Sorry for the rant, reading about these issues from an MBA perspective and having to write about it in a way that will get me through the course is causing some build up of inner rage.
Hi Tziniskes and welcome.
There are a few people of the elected class that are saying what you note.
I think the problem for many elected people is the problem of society: time. Having run for office and testified more than a handful of times, to be an elected official requires time. Thus such people look for ways to save time. That means learning a subject to just enough knowledge to feel comfortable to vote from their most trusted source.
And you know what happens with a little knowledge. We have had over 30 years of the elected class being taught as the citizenry combined with their experience of living being isolated from what the citizens they represent live.
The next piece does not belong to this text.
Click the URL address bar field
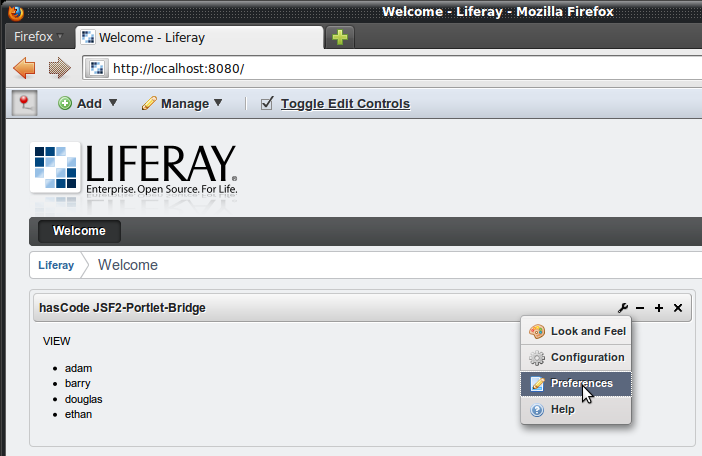 pos(400,68)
It is a difficult task, even if you come from a place as the vast majority of who you represent, to not loose the feeling of such living. To loose such means a loss of motivation to further understand what ever it is one is voting on. That is, to determine if what you have been taught actually jives with what is being live by those who live not as you.
No need to apologize for ranting. It is what we do here at AB.
It has been my contention since about the 1970s that politicians face one of two prospects, when they are elected to office, especially to congress; within a few years they either get turned to the Dark Side, of, if they refuse to give up their self-respect, they leave public ‘service’.
I see no other possible outcomes, do you?